Personal information
- Born: 7 June 1999 (age 26)
- Original team: Subiaco (WAFL)
- Draft: No. 62, 2017 national draft
- Debut: Round 15, 2019, North Melbourne vs. Collingwood, at Marvel Stadium
- Height: 186 cm (6 ft 1 in)
- Weight: 86 kg (190 lb)
- Position: Midfielder

Playing career^{1}
- Years: Club / Games (Goals)
- 2019–2022: North Melbourne / 17 (0)
- ^{1} Playing statistics correct to the end of 2022 season.

= Kyron Hayden =

Australian rules footballer

Kyron Hayden (born 7 June 1999) is a former Australian rules footballer who played for North Melbourne in the Australian Football League (AFL). He played junior football in the West Australian Football League (WAFL) for Subiaco before he was selected in the 2017 AFL draft. Hayden made his AFL debut late in the 2019 season, but ruptured his achilles tendon during the game and missed the remainder of the season. Hayden was knocked to the ground in a collision with Tom Lynch in North Melbourne's Round 7, 2020 game against the Richmond Tigers, with him being stretchered from the playing field. In spite of an initial scare, the collision resulted in only a minor concussion for Hayden.

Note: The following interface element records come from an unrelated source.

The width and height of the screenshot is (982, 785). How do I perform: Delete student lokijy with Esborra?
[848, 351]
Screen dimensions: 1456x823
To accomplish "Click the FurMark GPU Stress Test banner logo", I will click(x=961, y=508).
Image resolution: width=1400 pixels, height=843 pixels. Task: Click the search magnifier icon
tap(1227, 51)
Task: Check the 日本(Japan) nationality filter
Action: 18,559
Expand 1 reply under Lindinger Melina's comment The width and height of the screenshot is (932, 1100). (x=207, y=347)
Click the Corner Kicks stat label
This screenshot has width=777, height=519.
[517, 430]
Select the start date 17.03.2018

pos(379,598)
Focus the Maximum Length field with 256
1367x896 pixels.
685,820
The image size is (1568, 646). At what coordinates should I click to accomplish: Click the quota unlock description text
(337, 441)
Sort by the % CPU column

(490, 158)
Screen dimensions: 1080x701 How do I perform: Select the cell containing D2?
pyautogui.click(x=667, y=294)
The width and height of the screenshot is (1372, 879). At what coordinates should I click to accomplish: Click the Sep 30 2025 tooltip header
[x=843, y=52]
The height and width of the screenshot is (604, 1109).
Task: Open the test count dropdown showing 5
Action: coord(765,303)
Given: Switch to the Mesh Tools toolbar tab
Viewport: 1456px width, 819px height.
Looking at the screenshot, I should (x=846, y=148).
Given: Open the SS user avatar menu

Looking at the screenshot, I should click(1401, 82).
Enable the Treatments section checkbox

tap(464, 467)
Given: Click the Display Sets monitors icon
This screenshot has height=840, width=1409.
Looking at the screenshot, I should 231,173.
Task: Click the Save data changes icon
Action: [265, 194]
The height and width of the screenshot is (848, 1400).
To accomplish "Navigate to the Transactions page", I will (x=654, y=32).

Hayden was delisted by North Melbourne at the end of the 2022 season, having played a total of 17 AFL games.

==Personal life==
Hayden is of Aboriginal descent with his father's parents coming from Merredin and Katanning. Hayden’s father spent five years in prison from 2015 to 2020, but despite his sentence Hayden credits his father as a good parent.